ISSN 1470-3947 (print) | ISSN 1479-6848 (online)

Endocrine Abstracts (2017) 51 P090 | DOI: 10.1530/endoabs.51.P090

Annual diabetes audit within BHSCT 2016 - a comparison

Caoimhe Harvey, Oonagh McGlone & Noina Abid

Royal Belfast Hospital for Sick Children, Belfast, UK.

Background: NICE guideline NG18 recommends that all children aged >12 years should receive seven key care processes in order to obtain optimum glycaemic control and reduce the risk of long-term complications, which is assessed in the NPDA. In order to assess our patient population we have looked at the seven key care processes and compared to NPDA 2015/2016.

Method: We collected data retrospectively on all children aged >12 years–18 years and diagnosed > 1 year with Type 1 Diabetes at annual review between January and December 2016, using TWINKLE data base, Electronic care record, Labcentre and the NI retinopathy screening service. Data was collected on the seven key care processes including annual review completion in excel.

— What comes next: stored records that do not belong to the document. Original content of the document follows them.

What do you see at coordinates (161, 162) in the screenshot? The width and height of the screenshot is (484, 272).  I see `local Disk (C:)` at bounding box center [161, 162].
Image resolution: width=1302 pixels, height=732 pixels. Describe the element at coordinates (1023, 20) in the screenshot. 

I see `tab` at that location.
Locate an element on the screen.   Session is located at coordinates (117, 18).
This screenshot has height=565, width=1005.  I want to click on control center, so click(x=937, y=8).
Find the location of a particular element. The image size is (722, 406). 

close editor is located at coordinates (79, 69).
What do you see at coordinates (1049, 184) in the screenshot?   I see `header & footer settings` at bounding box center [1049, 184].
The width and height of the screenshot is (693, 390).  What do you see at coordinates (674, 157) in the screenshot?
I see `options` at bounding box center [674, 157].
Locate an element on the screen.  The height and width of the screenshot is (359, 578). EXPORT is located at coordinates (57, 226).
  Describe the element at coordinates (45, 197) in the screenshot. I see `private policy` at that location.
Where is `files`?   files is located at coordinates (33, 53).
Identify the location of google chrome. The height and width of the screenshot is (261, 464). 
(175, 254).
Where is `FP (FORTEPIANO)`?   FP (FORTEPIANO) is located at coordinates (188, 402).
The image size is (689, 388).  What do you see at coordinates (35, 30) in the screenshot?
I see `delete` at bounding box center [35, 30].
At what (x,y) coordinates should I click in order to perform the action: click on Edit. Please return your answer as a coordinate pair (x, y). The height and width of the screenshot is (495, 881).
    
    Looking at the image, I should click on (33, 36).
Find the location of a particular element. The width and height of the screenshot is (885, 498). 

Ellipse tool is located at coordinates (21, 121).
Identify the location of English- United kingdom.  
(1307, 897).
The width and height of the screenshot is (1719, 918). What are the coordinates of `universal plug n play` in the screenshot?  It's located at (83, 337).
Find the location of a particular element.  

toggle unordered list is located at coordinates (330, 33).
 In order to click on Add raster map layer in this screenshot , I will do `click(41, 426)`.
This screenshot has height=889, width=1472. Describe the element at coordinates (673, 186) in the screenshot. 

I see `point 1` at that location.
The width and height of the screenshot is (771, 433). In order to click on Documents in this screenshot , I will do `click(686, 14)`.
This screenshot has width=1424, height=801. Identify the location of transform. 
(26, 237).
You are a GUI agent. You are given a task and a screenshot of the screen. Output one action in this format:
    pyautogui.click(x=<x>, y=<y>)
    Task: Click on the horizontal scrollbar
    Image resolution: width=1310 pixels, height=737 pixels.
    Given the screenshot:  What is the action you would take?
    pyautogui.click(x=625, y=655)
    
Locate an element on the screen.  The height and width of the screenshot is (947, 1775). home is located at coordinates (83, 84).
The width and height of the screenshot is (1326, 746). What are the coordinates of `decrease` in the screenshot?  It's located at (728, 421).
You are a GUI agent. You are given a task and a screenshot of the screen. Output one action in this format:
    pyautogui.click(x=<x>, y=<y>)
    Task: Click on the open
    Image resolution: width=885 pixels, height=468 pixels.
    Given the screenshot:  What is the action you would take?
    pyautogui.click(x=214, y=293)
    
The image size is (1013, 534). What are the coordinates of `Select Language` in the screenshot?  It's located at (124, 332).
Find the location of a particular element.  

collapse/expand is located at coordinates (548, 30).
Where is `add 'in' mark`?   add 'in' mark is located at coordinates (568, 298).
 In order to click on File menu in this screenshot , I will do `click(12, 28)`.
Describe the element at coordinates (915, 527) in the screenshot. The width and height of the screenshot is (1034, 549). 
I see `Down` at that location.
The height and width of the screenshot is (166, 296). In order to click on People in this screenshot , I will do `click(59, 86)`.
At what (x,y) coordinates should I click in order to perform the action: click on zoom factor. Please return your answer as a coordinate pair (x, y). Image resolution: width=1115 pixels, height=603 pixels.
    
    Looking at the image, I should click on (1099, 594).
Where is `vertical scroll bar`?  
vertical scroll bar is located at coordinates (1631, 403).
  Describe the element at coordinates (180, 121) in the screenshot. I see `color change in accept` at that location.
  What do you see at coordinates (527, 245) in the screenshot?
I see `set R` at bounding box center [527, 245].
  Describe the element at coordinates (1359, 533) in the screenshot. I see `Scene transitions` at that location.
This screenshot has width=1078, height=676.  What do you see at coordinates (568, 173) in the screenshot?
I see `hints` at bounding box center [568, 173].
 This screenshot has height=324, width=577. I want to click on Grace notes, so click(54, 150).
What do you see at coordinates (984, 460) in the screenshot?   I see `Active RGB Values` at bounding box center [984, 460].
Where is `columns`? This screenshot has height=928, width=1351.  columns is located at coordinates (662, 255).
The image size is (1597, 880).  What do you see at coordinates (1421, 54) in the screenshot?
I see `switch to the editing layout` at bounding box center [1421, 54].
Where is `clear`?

Results: One hundred and eight patients were identified, and of these 99 patients (91.7%) had annual reviews completed. (patients missed annual review: three missed due to poor attendance, one patients’ Mum checked their bloods outside of clinic, one awaited transition, two patients’ annual reviews were just outside of 1 year period, and two patients moved to insulin pumps during year 2016. This was an improvement on previous years data with 90% annual reviews completed, 45.5% had all completed all seven key processes compared to 57% on the previous year. In comparison to NPDA 2015/2016 data, we had a higher completion rate compared to 35.5% completed. When comparing the seven key care processes individually to the NPDA 2015/2016 data, we had higher completion rates on all key care processes except BMI. (96% compared to 97.9%). HbA1C 100% compared to 99.3%, BP 91% compared to 90.8%, urinary ACR 86% compared to 60.8%, retinopathy screening 71.7% compared to 66.2%, foot examination 73% compared to 65.8% and TFT’s 95% compared to 77.7%. However, there was a decline noted in data recorded compared to our previous year of 2015, notably BMI, BP, TFT’s and foot examination. Mean HbA1C was just above NPDA at 68.73 mmol/mol compared to 68.3 mmol/mol.

Conclusion/Recommendation: An annual review proforma was proposed after last years annual audit 2015 but was not used in practice, subsequently not improving completion rates. Therefore, an annual review checklist for each clinic room has been proposed to improve completion rates.